Provided information
____

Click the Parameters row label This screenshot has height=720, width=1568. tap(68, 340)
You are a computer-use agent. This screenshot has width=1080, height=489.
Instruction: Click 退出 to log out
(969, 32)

____

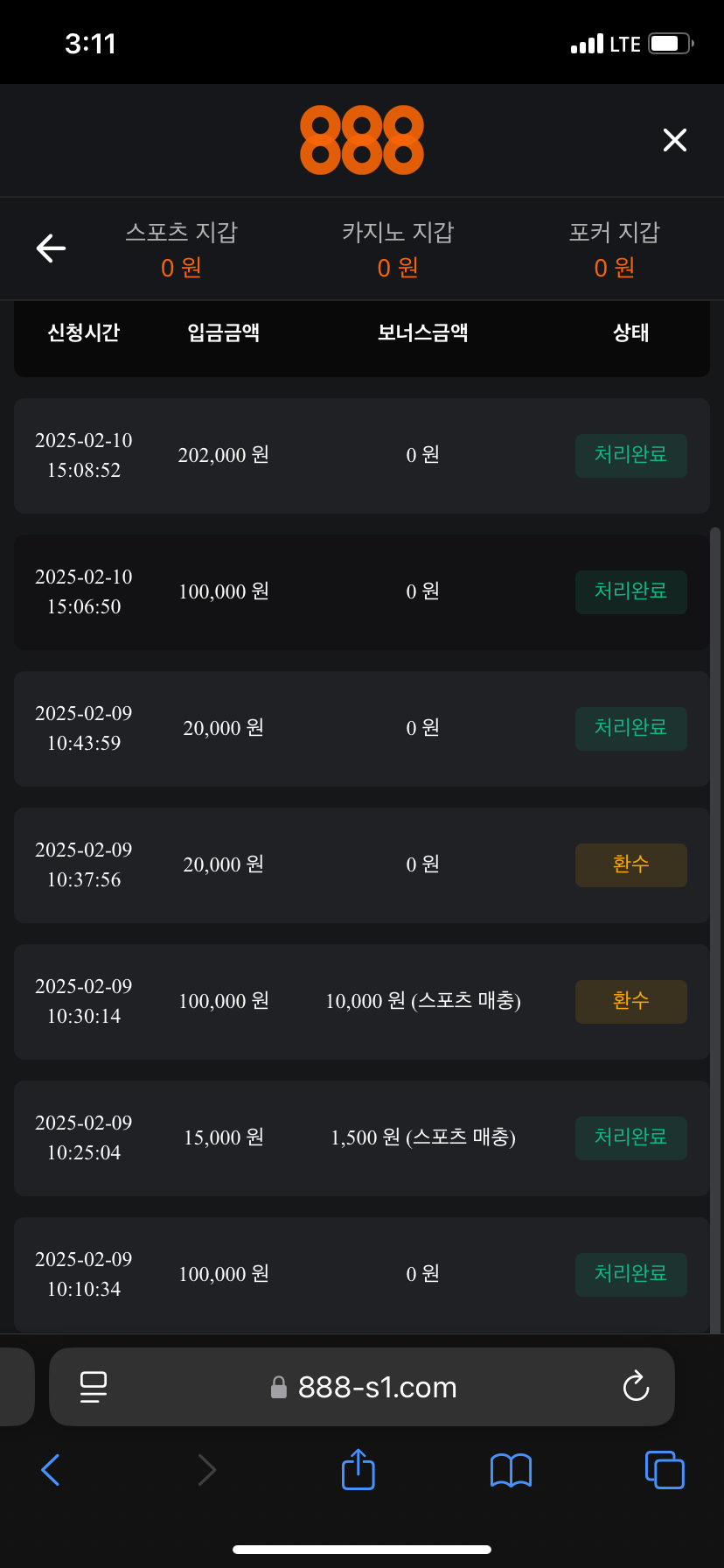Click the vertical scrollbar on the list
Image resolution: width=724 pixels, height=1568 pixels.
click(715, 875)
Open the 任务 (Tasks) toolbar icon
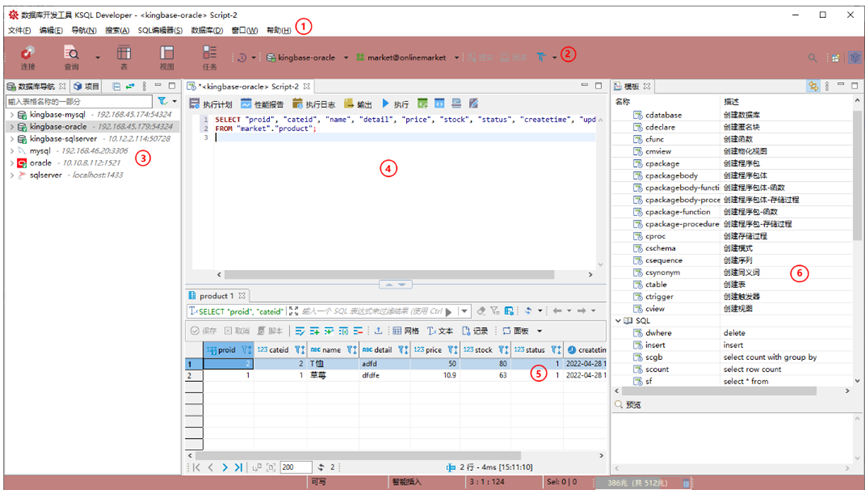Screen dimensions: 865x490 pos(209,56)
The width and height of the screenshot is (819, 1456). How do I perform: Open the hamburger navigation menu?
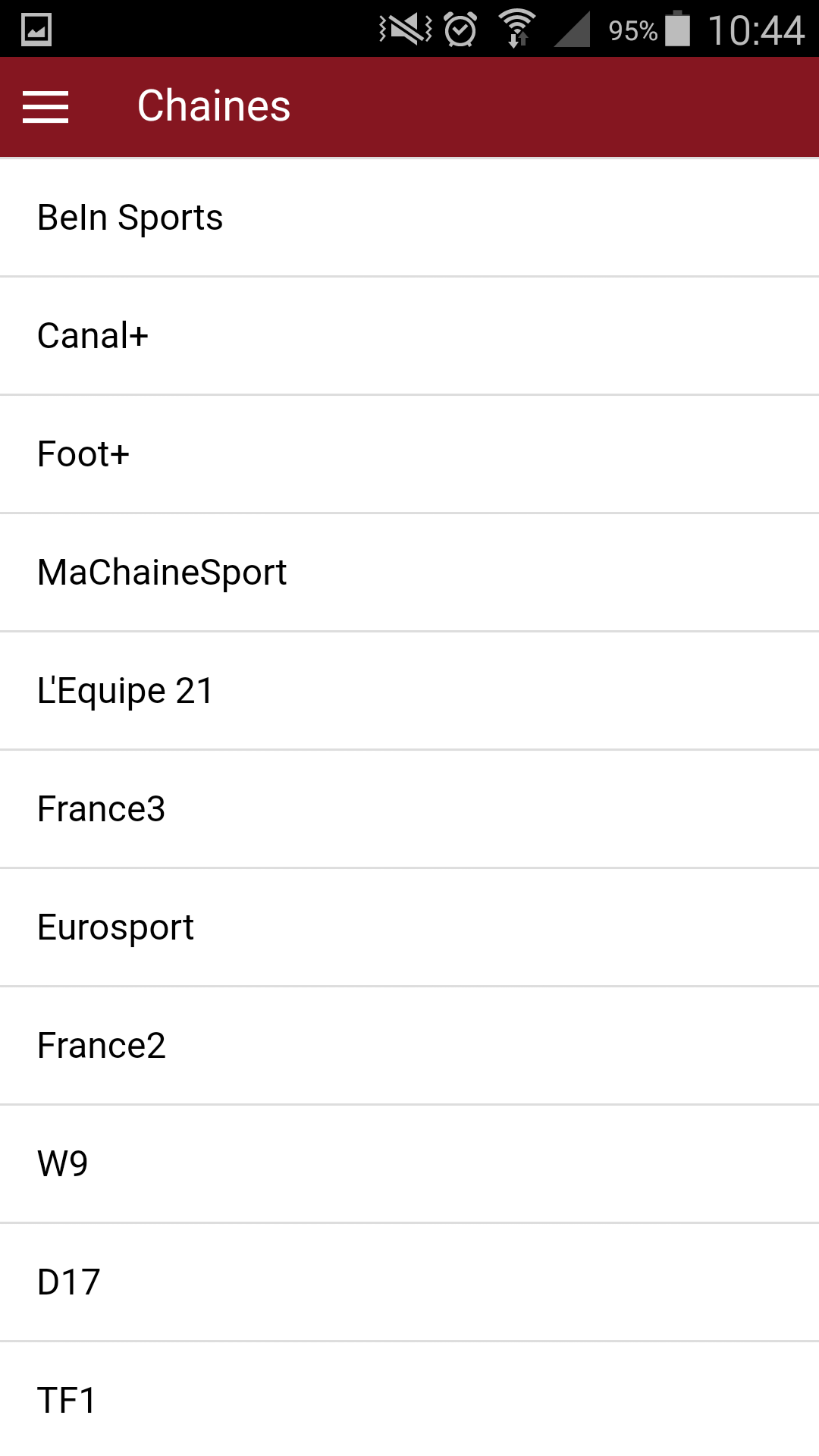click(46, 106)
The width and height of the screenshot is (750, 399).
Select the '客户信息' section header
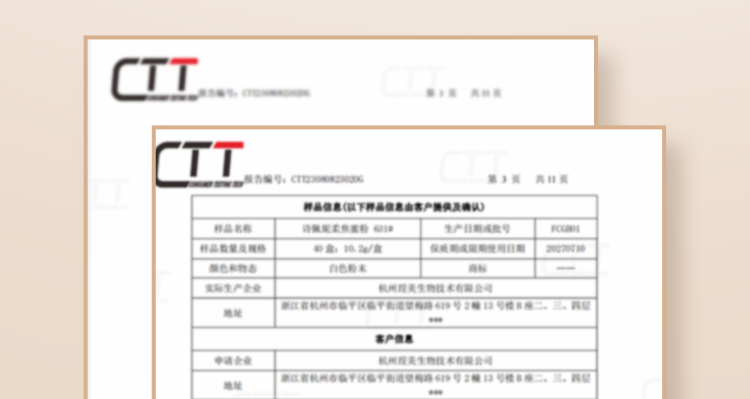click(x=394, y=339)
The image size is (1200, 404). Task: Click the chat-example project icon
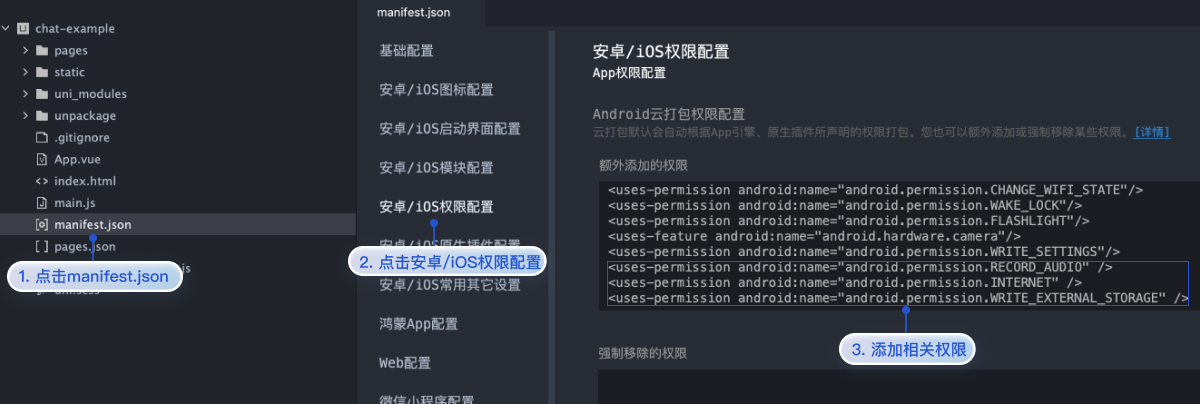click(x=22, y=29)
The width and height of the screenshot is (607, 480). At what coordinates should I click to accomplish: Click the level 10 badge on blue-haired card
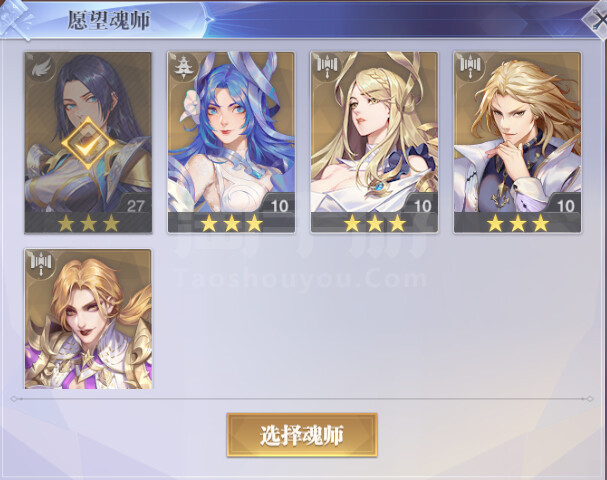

____

Given task
Please switch "section header" to "section heading" in the listing from the line with "The width and height of the screenshot is (750, 399)." to the line with "The width and height of the screenshot is (607, 480).", and return only those lines with everything else unchanged. Leave the pictures out of your answer.

Final answer
The width and height of the screenshot is (750, 399).
Select the '客户信息' section heading
click(x=394, y=339)
The image size is (1200, 404). Task: Click the chat-example project icon
click(x=22, y=29)
The width and height of the screenshot is (607, 480). At what coordinates should I click to accomplish: Click the level 10 badge on blue-haired card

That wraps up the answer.